Although the statute isn’t the largest statue of Jesus to be found in the world it is considered to be an ‘art-deco’ masterpiece and is hugely iconic of Rio de Janeiro and symbolic of Brazil’s Catholic Christian heritage. The statue is 98 feet tall (not including it’s 26-foot-tall pedestal) and weighs 635 tonnes. There were several designs initially proposed but the familiar statue we recognise today with its open arms (measuring 92 feet wide) was specifically chosen to represent the love of Christ for the world who will warmly welcome and embrace all who come to him. The statue was originally built in 1922 and took 9 years to complete, and was officially declared one of the ‘New Seven Wonders of the World’ on 7th July 2007.

This wonderful statue of Jesus is of course called ‘Christ the Redeemer’ but why and what is so special about redemption? Well, redemption literally means ‘buying back’ and was often used in the ancient world of slaves buying their freedom or having it bought for them. One of the greatest acts of redemption in the Bible (and which has coloured the way this word is used ever since) was when God bought his people out of slavery in Egypt to give them freedom in the promised land.
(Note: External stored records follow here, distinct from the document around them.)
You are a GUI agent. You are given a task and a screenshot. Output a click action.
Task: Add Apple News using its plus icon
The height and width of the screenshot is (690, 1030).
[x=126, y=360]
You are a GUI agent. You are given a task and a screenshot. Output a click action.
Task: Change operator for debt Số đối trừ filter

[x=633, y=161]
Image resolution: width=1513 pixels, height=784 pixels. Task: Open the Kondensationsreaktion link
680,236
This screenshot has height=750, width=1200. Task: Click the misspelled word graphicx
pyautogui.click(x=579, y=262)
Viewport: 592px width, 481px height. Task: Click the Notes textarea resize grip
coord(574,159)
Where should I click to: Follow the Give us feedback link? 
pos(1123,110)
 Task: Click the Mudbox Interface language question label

The problem was, that over the years the people found themselves repeatedly bound as slaves by successive regimes and therefore in need of a ‘new redemption’. The early Christians understood this in the most radical of ways, they saw it as pointing to the poverty of their own human condition, they were constantly ‘in slavery to death and sin’. What they needed was a redeemer! Someone who would be able to pay the price for their sin and lead them to freedom and new life. That person was Jesus! His self-giving, sacrificial death upon the cross was truly Olympic in its magnitude, the most dramatic, inspiring and generous gift of God’s love the world had ever seen. His death was the price paid for our ‘redemption’, the innocent dying for the guilty, but of course the Gospel story doesn’t conclude with Christ’s death but his resurrection! His rising from the grave was the first sign, evidence and promise of future hope and life everlasting. A precious gift warmly and freely given to anyone who wishes to receive it and puts their faith and trust in Jesus as their personal Lord, Saviour and Redeemer. The Olympics may be glorious; the games have been thankfully largely harmonious, and the athletic achievements truly inspirational – but the story behind the Christ the Redeemer statue is even more so and gives us all the chance of reaching our full potential and ‘being better than we can be despite the odds’.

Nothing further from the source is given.